Anyone that finds the British to be racist probably hasn't spent enough time in rural Texas or Alabama.
Perhaps the British were that racist hundreds of years ago, but I don't think they are any more.
I mean, if the British were racist, then they would probably treat White Americans better than, say, a person of a different race that was born and raised in Britain. Do you really mean to claim that they would? I mean, sure, maybe they'd like the fact that I speak English as a native language and that they can pronounce "Jeremy Andrews" more easily than "Jose Gonzales" or something. But that has little to do with my being White.
I think what a lot of people from wildly differing cultures don't grasp about Western society is that it's just not that tribal. Everything is about laws, politics, interest groups, national borders, and individuality. People of the same culture, race, and language often go to war over ideals and sovereignty. People don't flock together or help each other on the basis of skin colour. They form unions, perhaps join churches, clubs, or political parties, but they don't go around thinking, "I've got to go help out White people because I'm White". That's rarely even a major aspect of their identity. I see it occasionally among people from other cultures that have more in common with each other, but even they end up excluding their own people that choose adopt the local culture as "traitors" of some sort. It's more common for race to be used as a misguided, superficial indicator of culture, than for people to genuinely believe in race as a valid construct.
I would guess that they prefer people who adopt the British culture regardless of race. Being ethnocentric or having a negative attitude towards a certain religion is not the same thing as being racist, although it can look like that to recent immigrants of a different race who live according to different cultural values. I'm pretty sure most of the people complaining about Islam are not racist. If they had to choose between a White person that spoke Arabic and worshipped Allah, and a person of Arab descent that was a tea-drinking, cricket-playing Protestant with a British accent, I think anyone could easily predict that they would prefer the second person to the first one.

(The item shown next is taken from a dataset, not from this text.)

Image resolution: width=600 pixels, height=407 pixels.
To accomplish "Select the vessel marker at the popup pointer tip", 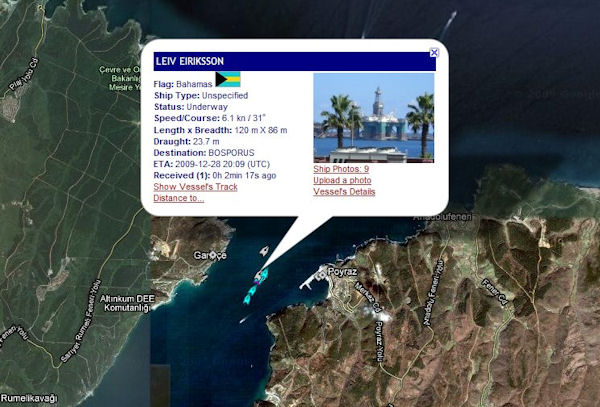I will coord(259,275).
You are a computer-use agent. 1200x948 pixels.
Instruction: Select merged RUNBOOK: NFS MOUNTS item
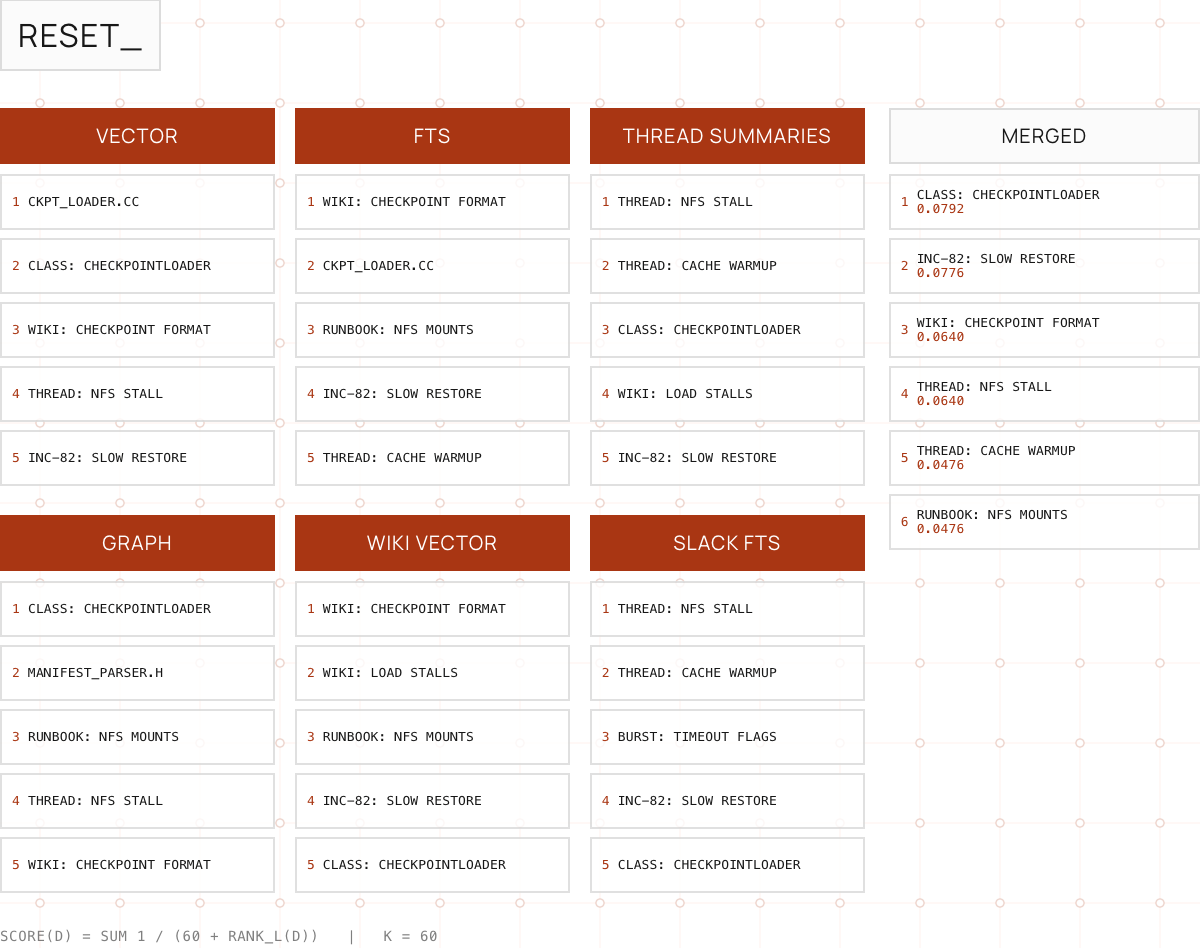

Now, is it wrong to be ethnocentric or dislike certain religions? You can make a very strong argument that it is, but that argument is separate from the charge of racism. You can't generalize all forms of discrimination against an out-group as "racism", because that's not what racism means. Racism means you are being discriminated against because of immutable and heritable aspects of your appearance, like skin tone, face shape, or bone structure.